### Text block
[Begin]
Following remarks made during a TV show, Gill was charged with attempting to incite a mutiny in Pakistan’s powerful military, an allegation Khan’s Pakistan Tehreek-e-Insaf (PTI) party denies.

If convicted, Khan risked being disqualified from holding a public post for at least five years, according to Pakistan’s laws.

Following Khan’s apology, the court decided to not indict the cricketing icon-turned-politician, asking him to submit his statement in an affidavit before the next hearing on October 3.

Earlier this week, the same court also dropped terrorism charges against the 69-year-old politician for his remarks during the Islamabad rally.

The former Pakistani leader is also facing a case related to alleged foreign funding for his PTI party. The next hearing in the case is on November 6.

Khan’s government was removed through a parliamentary vote of no-confidence in April this year. Since then, he has been holding public rallies across the country, demanding new elections, which are otherwise due late next year.
[End]
### Data extract
[Begin]
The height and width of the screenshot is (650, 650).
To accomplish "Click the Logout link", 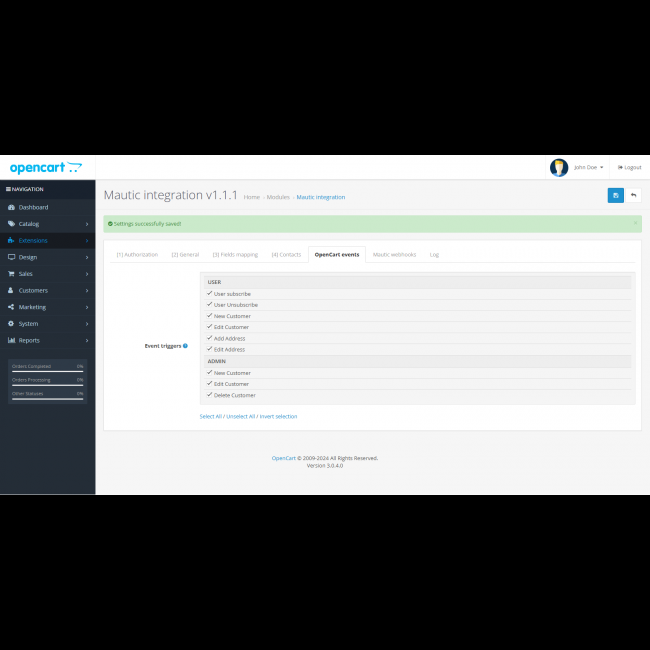I will pyautogui.click(x=630, y=167).
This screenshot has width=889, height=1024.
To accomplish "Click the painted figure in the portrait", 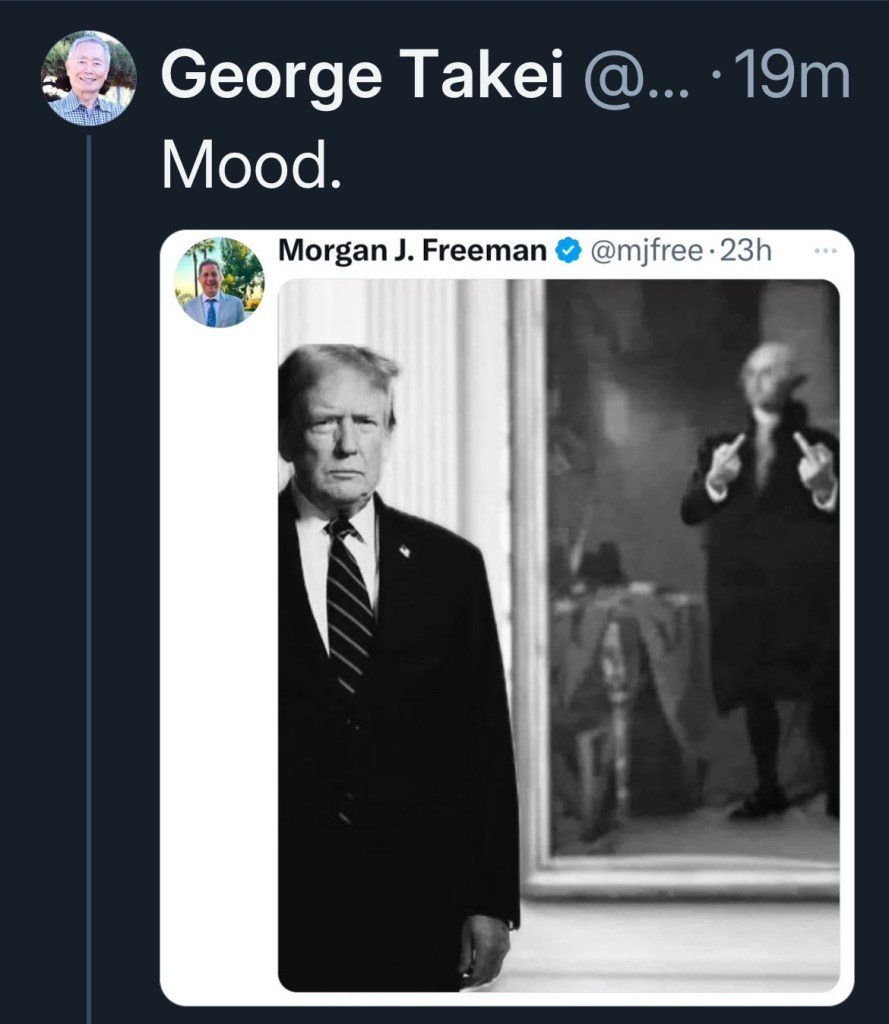I will click(x=765, y=560).
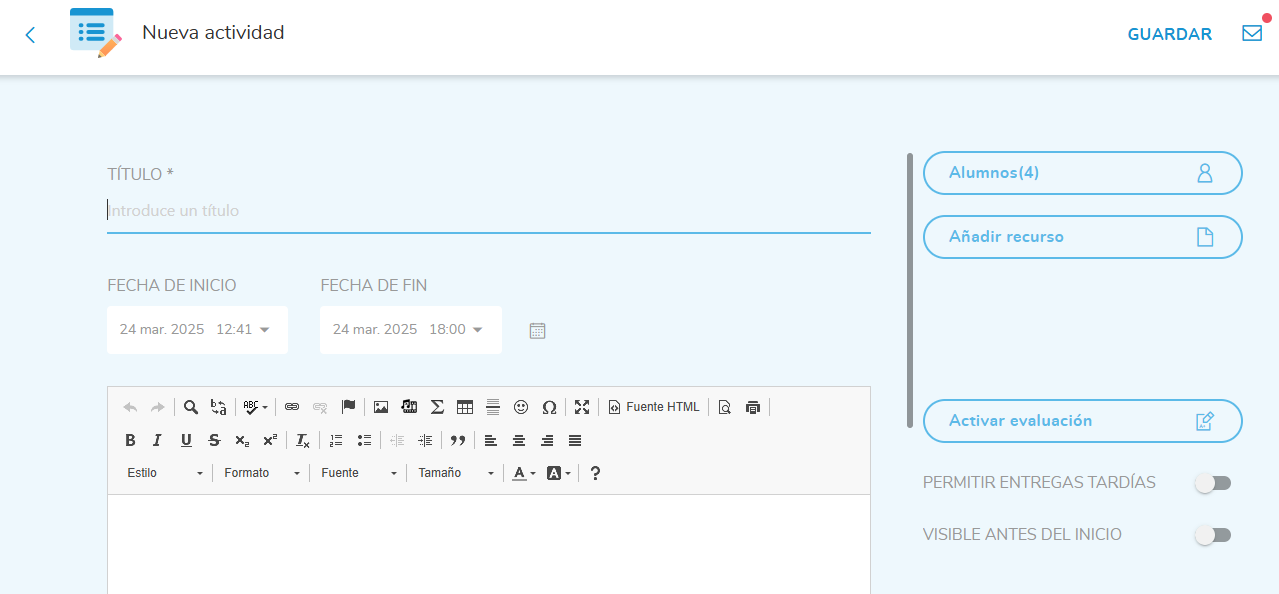The height and width of the screenshot is (594, 1279).
Task: Click the back arrow icon
Action: click(x=30, y=35)
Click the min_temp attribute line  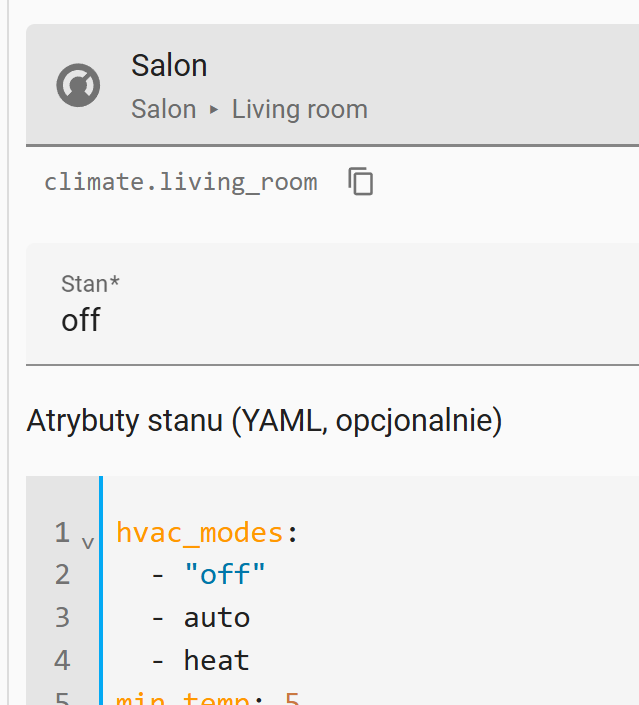click(208, 698)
[End]
### Objectives
**A.** Please write out the passage about Khan's court case from "Following Khan’s apology, the" up to and including "on November 6.".
**B.** Continue the passage about Khan's court case from its last sentence.

### Solved problems
**A.**
Following Khan’s apology, the court decided to not indict the cricketing icon-turned-politician, asking him to submit his statement in an affidavit before the next hearing on October 3.

Earlier this week, the same court also dropped terrorism charges against the 69-year-old politician for his remarks during the Islamabad rally.

The former Pakistani leader is also facing a case related to alleged foreign funding for his PTI party. The next hearing in the case is on November 6.

**B.**
“Today, he (Khan) was far more contrite in person compared to his submitted replies, which seemed to have satisfied the bench,” lawyer Munir A Malik, an amicus curiae (court assistant) in the contempt case, told Al Jazeera.

Lahore-based political analyst Mehmal Sarfraz says Khan had no option but to apologise in the contempt case.

“He knew that he must tender an unconditional apology. The court even gave him a couple of opportunities earlier, but his replies failed to satisfy the court,” she told Al Jazeera.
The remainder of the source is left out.